Symphony No.1 in D, Op.25 (Classical)
Fachwerk – Concerto for bayan, percussion and strings [UK premiere]
Symphony No.5 in E minor, Op.64
Geir Draugsvoll (bayan)
London Symphony Orchestra
Reviewed by: Andrew Morris
Reviewed: 24 November, 2011
Venue: Barbican Hall, London
There are few clues from the title (meaning ‘framework’) to the powerful experience that unfolds from the Gubaidulina. This 2009 composition is a concerto for the bayan, a relation of the accordion and with an astonishing range of colour and tone. The dark sound of the instrument has an instant gravity; a few chords and I was hooked. Gubaidulina scores for a small string ensemble with a percussion section including marimba, chimes and tam-tam; the latter is used to gripping and coruscating effect towards the work’s conclusion. There’s something profoundly spiritual here; the tone shifts between an awed naivety and a cleansed wisdom which brought me, a definite atheist, closer to an understanding of what an intensely religious experience must be like.
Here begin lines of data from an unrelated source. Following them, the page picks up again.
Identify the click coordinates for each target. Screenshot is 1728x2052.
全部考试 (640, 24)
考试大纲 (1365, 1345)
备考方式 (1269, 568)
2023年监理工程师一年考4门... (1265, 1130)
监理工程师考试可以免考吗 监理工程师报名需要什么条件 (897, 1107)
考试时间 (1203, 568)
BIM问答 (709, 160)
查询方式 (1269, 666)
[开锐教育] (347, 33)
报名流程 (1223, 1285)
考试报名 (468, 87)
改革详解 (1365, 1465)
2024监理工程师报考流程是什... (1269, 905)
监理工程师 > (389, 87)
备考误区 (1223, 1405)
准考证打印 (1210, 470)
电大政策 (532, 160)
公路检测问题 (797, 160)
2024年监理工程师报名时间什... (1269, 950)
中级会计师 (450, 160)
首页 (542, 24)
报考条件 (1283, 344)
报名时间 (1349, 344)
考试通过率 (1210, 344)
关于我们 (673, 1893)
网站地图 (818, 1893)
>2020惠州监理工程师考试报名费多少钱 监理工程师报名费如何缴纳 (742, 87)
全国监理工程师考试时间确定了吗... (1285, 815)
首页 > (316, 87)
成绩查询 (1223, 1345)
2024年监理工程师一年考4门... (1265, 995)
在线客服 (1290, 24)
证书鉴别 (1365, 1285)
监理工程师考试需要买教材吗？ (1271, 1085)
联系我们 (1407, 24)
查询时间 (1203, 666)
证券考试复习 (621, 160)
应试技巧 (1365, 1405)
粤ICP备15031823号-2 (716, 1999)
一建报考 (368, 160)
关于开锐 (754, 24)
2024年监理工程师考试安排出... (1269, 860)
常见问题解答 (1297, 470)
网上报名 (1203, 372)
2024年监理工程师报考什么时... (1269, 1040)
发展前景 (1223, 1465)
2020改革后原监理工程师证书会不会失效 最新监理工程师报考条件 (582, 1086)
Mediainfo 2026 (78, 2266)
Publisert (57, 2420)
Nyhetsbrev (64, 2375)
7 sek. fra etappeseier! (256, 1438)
Geir Draugsvoll’s playing never dipped in concentration and the strange physicality of his instrument (the writhing of the expansions and contractions of the ‘squeeze box’) only added to the disarming nature of the work.
Before it had come a plodding reading of Prokofiev’s ‘Classical’ Symphony, punchy and weighty but never sparkling. Occasionally, sections of the LSO drifted apart in moments of ill-coordination, surely because Gergiev’s characteristic right-hand fluttering gave little for the players to fix onto. This sounded like a read-through rather than a performance.
Perhaps the cumulative strain of performing this programme five nights straight (four in Germany then this London date) was responsible for weariness and routine in the LSO’s playing in the two symphonies. The series has been marketed as “Gergiev’s Tchaikovsky”; aptly, for the responsibility was his for the horror that followed. He appeared barely interested, producing an utterly shapeless account of Tchaikovsky’s tightly argued symphony. The Andante cantabile, so often a highpoint in a successful performance, became an excruciating experiment, painfully drawn out to the point of head-in-hands boredom. At least the funereal pace quickened for the ‘Valse’, and the genuine ambiguity of the finale’s turn to jubilation might have signalled an interpretation of depth, had it not capped a reading of such tedium. No point went by without labour and the impression was of a conductor on autopilot.